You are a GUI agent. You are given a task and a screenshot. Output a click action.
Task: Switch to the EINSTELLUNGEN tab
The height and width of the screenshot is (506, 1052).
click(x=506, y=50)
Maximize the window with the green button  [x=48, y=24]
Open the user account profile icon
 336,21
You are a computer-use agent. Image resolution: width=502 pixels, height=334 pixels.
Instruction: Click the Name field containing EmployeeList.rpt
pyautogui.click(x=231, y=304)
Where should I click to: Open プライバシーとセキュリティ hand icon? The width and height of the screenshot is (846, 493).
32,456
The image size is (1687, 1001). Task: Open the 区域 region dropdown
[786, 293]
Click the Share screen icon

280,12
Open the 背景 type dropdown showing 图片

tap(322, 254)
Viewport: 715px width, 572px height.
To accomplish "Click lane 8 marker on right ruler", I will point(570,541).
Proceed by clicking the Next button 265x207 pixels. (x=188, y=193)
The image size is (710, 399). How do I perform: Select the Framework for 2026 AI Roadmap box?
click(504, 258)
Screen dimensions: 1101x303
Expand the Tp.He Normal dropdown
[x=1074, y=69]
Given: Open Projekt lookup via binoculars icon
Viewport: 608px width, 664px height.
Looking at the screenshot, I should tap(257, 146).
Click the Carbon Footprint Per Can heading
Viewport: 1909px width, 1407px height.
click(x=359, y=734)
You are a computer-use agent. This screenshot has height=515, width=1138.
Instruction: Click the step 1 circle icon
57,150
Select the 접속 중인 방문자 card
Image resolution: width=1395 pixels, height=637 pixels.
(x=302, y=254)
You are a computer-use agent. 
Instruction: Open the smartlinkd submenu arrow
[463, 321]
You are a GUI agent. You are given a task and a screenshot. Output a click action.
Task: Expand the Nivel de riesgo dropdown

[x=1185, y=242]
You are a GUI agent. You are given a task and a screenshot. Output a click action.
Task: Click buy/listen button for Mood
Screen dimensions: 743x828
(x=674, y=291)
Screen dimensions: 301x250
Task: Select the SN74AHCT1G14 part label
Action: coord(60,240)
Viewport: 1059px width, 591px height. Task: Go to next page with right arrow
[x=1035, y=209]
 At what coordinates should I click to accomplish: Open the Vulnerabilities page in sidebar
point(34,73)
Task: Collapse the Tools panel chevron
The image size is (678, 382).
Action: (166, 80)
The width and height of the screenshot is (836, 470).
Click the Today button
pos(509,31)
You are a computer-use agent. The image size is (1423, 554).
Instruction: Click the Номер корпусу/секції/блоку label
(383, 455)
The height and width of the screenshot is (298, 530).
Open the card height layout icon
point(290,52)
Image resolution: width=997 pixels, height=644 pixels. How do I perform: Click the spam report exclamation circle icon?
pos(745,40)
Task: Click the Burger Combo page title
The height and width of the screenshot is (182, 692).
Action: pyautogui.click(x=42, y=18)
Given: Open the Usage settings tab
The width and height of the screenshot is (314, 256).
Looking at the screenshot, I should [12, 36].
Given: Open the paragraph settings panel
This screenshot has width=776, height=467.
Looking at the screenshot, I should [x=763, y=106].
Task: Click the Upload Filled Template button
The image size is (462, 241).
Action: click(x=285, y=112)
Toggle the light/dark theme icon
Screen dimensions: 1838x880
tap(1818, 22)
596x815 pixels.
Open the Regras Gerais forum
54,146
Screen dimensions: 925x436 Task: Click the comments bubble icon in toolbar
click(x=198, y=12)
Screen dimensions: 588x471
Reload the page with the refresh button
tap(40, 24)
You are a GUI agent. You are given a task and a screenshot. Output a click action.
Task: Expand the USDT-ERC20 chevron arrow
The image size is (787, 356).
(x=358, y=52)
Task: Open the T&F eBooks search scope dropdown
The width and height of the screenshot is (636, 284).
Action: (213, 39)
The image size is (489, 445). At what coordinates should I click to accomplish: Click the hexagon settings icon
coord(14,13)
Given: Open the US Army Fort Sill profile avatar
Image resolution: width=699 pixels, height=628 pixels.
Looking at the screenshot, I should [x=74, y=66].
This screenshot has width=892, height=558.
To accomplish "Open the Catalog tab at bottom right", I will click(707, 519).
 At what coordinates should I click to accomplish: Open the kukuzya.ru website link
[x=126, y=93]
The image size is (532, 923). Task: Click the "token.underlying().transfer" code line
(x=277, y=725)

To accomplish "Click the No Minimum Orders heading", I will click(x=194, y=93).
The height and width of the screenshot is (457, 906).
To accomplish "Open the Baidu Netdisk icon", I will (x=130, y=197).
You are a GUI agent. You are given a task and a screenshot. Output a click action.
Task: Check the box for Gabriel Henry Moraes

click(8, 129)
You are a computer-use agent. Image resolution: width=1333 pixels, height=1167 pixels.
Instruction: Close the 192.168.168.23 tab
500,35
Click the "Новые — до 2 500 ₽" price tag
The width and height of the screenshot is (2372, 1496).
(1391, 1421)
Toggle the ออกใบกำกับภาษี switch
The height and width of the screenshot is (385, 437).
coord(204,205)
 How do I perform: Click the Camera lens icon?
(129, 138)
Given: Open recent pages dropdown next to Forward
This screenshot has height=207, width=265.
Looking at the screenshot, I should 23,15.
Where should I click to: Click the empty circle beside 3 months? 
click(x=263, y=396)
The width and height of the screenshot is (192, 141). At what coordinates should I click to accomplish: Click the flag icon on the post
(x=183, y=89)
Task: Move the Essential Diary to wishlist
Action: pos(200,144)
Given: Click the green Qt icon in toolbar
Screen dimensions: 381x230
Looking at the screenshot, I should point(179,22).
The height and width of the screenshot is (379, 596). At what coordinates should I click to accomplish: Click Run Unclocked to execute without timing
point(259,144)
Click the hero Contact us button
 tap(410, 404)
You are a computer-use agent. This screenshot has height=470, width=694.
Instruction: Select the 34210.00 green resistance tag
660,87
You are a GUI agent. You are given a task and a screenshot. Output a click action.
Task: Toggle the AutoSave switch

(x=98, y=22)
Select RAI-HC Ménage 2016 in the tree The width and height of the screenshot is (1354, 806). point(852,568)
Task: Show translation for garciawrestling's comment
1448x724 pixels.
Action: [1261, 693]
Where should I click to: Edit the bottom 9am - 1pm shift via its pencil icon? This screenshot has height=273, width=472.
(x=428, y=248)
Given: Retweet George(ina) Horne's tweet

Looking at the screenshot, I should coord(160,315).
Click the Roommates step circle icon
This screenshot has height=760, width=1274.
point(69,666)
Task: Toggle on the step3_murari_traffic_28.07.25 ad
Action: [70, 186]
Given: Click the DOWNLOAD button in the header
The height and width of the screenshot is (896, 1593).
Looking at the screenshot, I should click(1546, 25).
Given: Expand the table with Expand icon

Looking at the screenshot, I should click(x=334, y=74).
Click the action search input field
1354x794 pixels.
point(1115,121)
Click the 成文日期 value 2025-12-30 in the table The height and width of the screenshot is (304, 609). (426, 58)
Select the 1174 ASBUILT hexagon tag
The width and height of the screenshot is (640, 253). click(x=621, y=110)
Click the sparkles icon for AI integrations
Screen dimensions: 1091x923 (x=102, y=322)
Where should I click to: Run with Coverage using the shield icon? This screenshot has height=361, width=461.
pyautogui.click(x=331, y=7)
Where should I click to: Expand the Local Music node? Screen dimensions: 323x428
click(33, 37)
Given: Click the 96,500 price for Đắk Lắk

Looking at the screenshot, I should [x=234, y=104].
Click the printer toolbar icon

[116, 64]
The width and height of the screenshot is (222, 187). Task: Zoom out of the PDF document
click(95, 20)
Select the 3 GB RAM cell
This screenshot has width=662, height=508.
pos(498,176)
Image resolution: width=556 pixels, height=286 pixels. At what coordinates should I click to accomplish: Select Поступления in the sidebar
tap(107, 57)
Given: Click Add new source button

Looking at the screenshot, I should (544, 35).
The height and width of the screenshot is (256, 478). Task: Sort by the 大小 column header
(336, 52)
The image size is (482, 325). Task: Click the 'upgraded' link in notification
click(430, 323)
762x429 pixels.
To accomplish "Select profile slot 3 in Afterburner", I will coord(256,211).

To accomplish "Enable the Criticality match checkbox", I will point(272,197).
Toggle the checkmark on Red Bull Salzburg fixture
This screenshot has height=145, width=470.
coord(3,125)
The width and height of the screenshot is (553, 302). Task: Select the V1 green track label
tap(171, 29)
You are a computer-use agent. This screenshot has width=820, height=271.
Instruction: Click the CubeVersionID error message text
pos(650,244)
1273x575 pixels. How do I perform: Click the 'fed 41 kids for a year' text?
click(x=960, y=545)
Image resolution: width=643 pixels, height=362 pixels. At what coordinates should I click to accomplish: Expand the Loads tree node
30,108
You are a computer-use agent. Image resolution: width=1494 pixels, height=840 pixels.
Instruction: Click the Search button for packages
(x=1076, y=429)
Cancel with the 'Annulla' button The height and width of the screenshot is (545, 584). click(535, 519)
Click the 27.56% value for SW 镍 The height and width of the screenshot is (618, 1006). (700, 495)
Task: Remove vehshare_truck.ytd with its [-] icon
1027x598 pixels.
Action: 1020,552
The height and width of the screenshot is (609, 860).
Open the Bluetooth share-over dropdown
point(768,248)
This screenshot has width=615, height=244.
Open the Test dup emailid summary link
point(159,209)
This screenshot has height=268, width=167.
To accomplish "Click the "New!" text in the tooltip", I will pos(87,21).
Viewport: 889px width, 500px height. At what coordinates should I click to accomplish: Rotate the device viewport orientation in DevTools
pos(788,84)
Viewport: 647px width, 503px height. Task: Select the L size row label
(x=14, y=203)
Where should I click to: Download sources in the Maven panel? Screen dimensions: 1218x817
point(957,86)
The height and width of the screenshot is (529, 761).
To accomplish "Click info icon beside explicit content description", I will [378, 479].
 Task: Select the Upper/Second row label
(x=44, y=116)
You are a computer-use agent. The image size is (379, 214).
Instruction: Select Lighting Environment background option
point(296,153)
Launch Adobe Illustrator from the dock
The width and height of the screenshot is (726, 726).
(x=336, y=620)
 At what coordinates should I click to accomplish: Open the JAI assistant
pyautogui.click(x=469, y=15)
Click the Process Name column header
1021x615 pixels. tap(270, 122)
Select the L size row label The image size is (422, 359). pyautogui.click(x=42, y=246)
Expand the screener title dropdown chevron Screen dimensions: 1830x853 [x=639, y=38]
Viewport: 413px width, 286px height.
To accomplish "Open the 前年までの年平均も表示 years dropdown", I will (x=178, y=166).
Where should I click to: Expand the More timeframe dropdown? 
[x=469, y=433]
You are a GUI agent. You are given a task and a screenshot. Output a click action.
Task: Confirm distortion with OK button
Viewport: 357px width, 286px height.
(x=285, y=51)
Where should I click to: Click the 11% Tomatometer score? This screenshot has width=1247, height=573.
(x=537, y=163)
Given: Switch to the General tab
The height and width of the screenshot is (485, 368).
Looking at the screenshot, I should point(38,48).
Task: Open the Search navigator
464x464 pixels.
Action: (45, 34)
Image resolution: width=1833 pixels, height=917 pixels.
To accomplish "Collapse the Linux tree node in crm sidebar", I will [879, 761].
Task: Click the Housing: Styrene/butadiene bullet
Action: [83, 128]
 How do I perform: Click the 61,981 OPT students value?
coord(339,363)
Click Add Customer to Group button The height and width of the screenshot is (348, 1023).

> _What is required_
Collect from the data above every line that includes "chevron".

> _Output below_
Task: Collapse the Tools panel chevron
Task: Expand the USDT-ERC20 chevron arrow
Expand the screener title dropdown chevron Screen dimensions: 1830x853 [x=639, y=38]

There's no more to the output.